## [Task description]
Collect each line in the rows below that contains the word "computer".

## [Supplied records]

(begin)

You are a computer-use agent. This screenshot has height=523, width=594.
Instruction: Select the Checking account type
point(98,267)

(end)
(begin)

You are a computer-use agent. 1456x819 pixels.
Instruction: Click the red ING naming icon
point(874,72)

(end)

## [Answer to the task]
You are a computer-use agent. This screenshot has height=523, width=594.
You are a computer-use agent. 1456x819 pixels.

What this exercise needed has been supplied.